_Work instructions_.
Return the lines of the data below exactly. Start at the first and end with the line containing "Image resolution: width=1026".

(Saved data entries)
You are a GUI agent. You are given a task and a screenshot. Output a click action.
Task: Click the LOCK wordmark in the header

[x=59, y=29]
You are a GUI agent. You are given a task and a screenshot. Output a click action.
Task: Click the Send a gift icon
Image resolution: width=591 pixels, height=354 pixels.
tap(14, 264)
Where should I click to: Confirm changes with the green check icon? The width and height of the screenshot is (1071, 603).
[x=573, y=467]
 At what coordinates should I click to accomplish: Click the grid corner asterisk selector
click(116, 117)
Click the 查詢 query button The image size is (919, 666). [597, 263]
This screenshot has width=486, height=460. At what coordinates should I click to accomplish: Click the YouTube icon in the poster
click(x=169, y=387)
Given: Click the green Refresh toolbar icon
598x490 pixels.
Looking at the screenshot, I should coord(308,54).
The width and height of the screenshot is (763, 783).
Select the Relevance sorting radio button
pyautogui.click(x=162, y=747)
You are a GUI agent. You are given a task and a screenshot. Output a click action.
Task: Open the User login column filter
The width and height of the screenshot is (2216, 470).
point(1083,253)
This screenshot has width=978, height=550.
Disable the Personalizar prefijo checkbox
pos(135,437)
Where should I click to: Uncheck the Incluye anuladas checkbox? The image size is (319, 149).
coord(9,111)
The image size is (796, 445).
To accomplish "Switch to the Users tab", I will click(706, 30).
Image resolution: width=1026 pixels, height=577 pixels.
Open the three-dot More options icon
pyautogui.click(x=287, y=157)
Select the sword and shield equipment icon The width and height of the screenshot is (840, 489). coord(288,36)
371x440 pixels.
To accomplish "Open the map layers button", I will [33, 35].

_Written answer_.
You are a GUI agent. You are given a task and a screenshot. Output a click action.
Task: Click the LOCK wordmark in the header

[x=59, y=29]
You are a GUI agent. You are given a task and a screenshot. Output a click action.
Task: Click the Send a gift icon
Image resolution: width=591 pixels, height=354 pixels.
tap(14, 264)
Where should I click to: Confirm changes with the green check icon? The width and height of the screenshot is (1071, 603).
[x=573, y=467]
 At what coordinates should I click to accomplish: Click the grid corner asterisk selector
click(116, 117)
Click the 查詢 query button The image size is (919, 666). [597, 263]
This screenshot has width=486, height=460. At what coordinates should I click to accomplish: Click the YouTube icon in the poster
click(x=169, y=387)
Given: Click the green Refresh toolbar icon
598x490 pixels.
Looking at the screenshot, I should coord(308,54).
The width and height of the screenshot is (763, 783).
Select the Relevance sorting radio button
pyautogui.click(x=162, y=747)
You are a GUI agent. You are given a task and a screenshot. Output a click action.
Task: Open the User login column filter
The width and height of the screenshot is (2216, 470).
point(1083,253)
This screenshot has width=978, height=550.
Disable the Personalizar prefijo checkbox
pos(135,437)
Where should I click to: Uncheck the Incluye anuladas checkbox? The image size is (319, 149).
coord(9,111)
The image size is (796, 445).
To accomplish "Switch to the Users tab", I will click(706, 30).
Image resolution: width=1026 pixels, height=577 pixels.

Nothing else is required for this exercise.